“That woman,” said he to me, “has got a nigger husband. That’s what makes her talk that way. White folks won’t associate with her, and she goes with the darkies. We used to have lynch law for them cases. Such things wa’n’t allowed. A nigger had better have been dead than be caught living with a white woman. The house would get torn down over their heads some night, and nobody would know who did it.”

“Are you sure such things were not allowed? Five out of six of your colored population have white blood in their veins. How do you account for it?”

“O, that comes from white fathers!”

“And slave mothers,” said I. “That I suppose was all right; but to a stranger it doesn’t look very consistent. You would lynch a poor black man for living in wedlock with a white woman, and receive into the best society white men who were raising up illegitimate slave children by their colored mistresses.”

“Yes, that’s just what was done; there’s no use denying it. I’ve seen children sold at auction in Fredericksburg by their own fathers. But nobody ever thought it was just right. It always happened when the masters was in debt, and their property had to be taken.”

The field below the stone wall belonged to this young man’s mother. It was now a cornfield; a sturdy crop was growing where the dead had lain in heaps.
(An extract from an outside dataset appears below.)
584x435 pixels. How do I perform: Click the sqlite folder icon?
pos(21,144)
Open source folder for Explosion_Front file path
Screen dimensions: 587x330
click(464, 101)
“Soon as Richmond fell I came home; and ’Lijah and I went to work and put in that piece of corn. I didn’t wait for Lee’s surrender. Thousands did the same. We knew that if Richmond fell, the war would be removed from Virginia, and we had no notion of going to fight in other States. The Confederate army melted away just like frost in the sun, so that only a small part of it remained to be surrendered.”

He invited me to go through the cornfield and see where the dead were buried. Near the middle of the piece a strip some fifteen yards long and four wide had been left uncultivated. “There’s a thousand of your men buried in this hole; that’s the reason we didn’t plant here.” Some distance below the cornfield was the cellar of an ice-house, in which five hundred Union soldiers were buried. And yet these were but a portion of the slain; all the surrounding fields were scarred with graves.

Returning to Fredericksburg, I visited the plain northwest of the town, also memorable for much hard fighting on that red day of December. I found a pack of government wagons there, an encampment of teamsters, and a few Yankee soldiers, who told me they were tired of doing nothing, and “three times as fast for going home” as they were before the war closed.

In the midst of this plain, shaded by a pleasant grove, stands a brown brick mansion said to have been built by George Washington for his mother’s family. Not far off is a monument erected to Mary, the mother of Washington, whose mortal remains rest here. It is of marble, measuring some nine feet square and fifteen in height, unfinished, capped with a mat of weeds, and bearing no inscription but the names of visitors who should have blushed to desecrate the tomb of the venerated dead. The monument has in other ways been sadly misused; in the first place, by balls which nicked and chipped it during the battle; and afterwards by relic-hunters, who, in their rage for carrying away some fragment of it, have left scarce a corner of cornice or pilaster unbroken.